MSZ zamieściło w czwartek na stronie internetowej umowę, którą w 1960 r. PRL zawarła z USA w sprawie roszczeń obywateli amerykańskich. Uzgodniono wtedy, że dla regulacji tych roszczeń, Polska wypłaci Stanom Zjednoczonym 40 mln dolarów.





Publikacja dokumentu to odpowiedź na wyrażone przez rząd Stanów Zjednoczonych rozczarowanie w związku z wstrzymaniem prac nad ustawą reprywatyzacyjną przez Polskę.

W umowie z 1960 r. napisano, że rządy obu krajów chcąc dokonać uregulowania roszczeń obywateli USA pod adresem Polski, uzgodniły, że Polska zapłaci Stanom Zjednoczonym 40 mln dolarów. Kwota ta miała być przeznaczona "na całkowite uregulowanie i zaspokojenie wszystkich roszczeń obywateli Stanów Zjednoczonych" pod adresem polskiego rządu z tytułu nacjonalizacji i innego rodzaju przejęcia mienia.

Z tekstu umowy wynika, że zapłata miała być dokonana w dwudziestu rocznych ratach po 2 mln dolarów. Zapłacona suma miała być rozdzielona wedle uznania USA przez rząd tego kraju.

"Po wejściu w życie niniejszego układu rząd Stanów Zjednoczonych nie będzie przedstawiał rządowi polskiemu, ani nie będzie popierał roszczeń obywateli Stanów Zjednoczonych do rządu polskiego" - czytamy w dokumencie. Dalej napisane jest, że gdyby takie roszczenia zostały jednak przedłożone Polsce bezpośrednio przez obywateli amerykańskich, nasz kraj przekaże je rządowi USA.

Umowa mówi m.in. o roszczeniach z tytułu: nacjonalizacji, przejęcia własności, utraty użytkowania na podstawie polskich ustaw, dekretów i innych zarządzeń, a także długów przedsiębiorstw, które zostały znacjonalizowane. W ciągu 30 dni po wejściu w życie układu, rząd USA miał odwołać swoje zarządzenia blokujące "wszelkie polskie mienie w Stanach Zjednoczonych".

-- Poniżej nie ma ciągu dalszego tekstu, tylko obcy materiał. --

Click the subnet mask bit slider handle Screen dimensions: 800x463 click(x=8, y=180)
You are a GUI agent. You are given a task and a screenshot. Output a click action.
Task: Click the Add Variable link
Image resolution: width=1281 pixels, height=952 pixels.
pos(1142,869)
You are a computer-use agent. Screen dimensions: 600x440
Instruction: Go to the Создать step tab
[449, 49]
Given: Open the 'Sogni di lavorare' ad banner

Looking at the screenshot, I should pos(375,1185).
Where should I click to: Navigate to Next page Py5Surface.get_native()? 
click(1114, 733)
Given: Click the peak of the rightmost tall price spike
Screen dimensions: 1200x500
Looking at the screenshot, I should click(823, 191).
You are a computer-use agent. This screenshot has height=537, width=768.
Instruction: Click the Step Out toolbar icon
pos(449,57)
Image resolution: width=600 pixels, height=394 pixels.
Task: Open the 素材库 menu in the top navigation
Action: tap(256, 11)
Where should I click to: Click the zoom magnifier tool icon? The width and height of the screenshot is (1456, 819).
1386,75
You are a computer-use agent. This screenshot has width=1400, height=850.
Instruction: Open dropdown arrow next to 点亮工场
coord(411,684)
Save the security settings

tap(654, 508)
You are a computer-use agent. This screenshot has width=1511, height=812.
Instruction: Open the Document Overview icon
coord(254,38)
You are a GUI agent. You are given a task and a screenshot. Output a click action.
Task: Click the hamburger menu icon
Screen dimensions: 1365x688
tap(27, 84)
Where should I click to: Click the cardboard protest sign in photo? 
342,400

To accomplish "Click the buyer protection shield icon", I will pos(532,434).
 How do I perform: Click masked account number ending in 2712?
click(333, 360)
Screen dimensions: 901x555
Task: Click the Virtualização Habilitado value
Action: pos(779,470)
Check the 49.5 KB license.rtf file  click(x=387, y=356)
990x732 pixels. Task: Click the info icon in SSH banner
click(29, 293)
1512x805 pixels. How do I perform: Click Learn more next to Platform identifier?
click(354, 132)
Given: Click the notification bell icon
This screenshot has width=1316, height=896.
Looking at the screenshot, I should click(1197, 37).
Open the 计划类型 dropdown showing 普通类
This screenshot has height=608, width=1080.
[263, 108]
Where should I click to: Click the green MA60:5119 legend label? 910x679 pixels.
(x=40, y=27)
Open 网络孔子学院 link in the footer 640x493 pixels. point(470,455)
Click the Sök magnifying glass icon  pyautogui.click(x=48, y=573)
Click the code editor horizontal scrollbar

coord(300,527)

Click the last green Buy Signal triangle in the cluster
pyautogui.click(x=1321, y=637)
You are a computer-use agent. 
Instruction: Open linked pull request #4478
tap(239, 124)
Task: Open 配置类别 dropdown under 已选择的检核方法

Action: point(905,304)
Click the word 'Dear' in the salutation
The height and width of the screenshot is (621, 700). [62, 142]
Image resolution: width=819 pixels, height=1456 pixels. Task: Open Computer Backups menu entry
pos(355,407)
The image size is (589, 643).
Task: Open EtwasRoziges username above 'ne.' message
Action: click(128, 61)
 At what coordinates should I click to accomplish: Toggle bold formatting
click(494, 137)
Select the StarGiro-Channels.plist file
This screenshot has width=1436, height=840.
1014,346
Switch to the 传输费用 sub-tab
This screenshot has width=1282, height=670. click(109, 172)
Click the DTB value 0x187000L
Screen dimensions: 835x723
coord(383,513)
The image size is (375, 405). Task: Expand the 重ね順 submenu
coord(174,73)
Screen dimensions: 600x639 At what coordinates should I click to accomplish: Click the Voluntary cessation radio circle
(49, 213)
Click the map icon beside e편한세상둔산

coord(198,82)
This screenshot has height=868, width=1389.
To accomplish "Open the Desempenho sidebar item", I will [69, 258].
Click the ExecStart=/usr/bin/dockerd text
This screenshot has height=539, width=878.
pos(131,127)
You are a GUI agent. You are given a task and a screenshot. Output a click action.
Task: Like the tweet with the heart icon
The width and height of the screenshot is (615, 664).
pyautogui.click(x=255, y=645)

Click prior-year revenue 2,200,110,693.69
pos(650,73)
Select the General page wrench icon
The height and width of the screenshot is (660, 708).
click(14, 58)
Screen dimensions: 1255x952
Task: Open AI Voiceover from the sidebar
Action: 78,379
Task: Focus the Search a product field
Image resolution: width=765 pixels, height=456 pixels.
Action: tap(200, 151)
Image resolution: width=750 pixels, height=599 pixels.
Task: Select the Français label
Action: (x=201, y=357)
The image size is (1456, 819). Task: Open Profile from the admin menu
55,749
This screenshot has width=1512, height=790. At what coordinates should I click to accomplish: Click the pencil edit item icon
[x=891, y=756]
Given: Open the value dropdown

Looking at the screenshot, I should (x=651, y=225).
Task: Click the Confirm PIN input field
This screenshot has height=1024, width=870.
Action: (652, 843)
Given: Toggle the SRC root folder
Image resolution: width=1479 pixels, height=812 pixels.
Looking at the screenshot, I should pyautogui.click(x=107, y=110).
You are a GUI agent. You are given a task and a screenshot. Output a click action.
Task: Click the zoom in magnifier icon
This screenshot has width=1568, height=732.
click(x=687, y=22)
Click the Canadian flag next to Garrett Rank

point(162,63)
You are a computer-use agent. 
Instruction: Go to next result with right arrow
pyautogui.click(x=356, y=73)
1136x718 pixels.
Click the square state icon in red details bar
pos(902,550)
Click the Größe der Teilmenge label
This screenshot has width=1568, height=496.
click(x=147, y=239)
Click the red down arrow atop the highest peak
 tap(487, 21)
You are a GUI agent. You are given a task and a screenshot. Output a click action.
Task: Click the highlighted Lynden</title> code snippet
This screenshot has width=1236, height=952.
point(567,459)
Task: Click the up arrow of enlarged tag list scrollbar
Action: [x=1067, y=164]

Polska miała dla ułatwienia przekazać Stanom informacje lub dowody zawierające szczegóły dotyczące własności i wartości mienia. Układ miał wejść w życie z dniem jego podpisana. Opublikowana przez MSZ kopia z 16 lipca 1960 r. jest podpisana.

W ubiegłym tygodniu resort skarbu państwa poinformował, że projekt ustawy reprywatyzacyjnej jest przygotowany, ale ze względu na "globalny kryzys finansowy" oraz duże obciążenia finansowe wynikające z tej ustawy, "w obecnej sytuacji ekonomicznej, projekt ustawy nie może być przeprowadzony".

W środę specjalny doradca sekretarza stanu ds. problemów Holocaustu Stuart Eizenstat powiedział, że "rząd amerykański jest głęboko rozczarowany tym, że rząd Polski zawiesił plany przekazania do parlamentu projektu ustawy przewidującej rekompensaty dla osób, których prywatne majątki zostały skonfiskowane w latach 1939-1989". Wezwał też - w imieniu rządu USA - rząd polski do restytucji prywatnego mienia żydowskiego, choćby w formie rekompensat rozłożonych w czasie.

Szef MSZ Radosław Sikorski powiedział w środę w "Kropce nad i" TVN24, że "Polska bardzo szczodrze oddała mienie komunalne żydowskie, natomiast jeśli chodzi o mienie różnych obywateli państw obcych, to Polska jeszcze w latach 60. podpisała tzw. umowy indemnizacyjne, w tym z USA, i wypłaciła wielomilionowe odszkodowania rządom tych krajów, w tym Stanom Zjednoczonym".

W czwartek w radiowej Trójce minister stwierdził natomiast, że USA mogły pomóc polskim Żydom w czasie wojny, a obecną interwencję władz USA ws. przywrócenia prywatnego mienia żydowskiego ocenia jako "cokolwiek spóźnioną".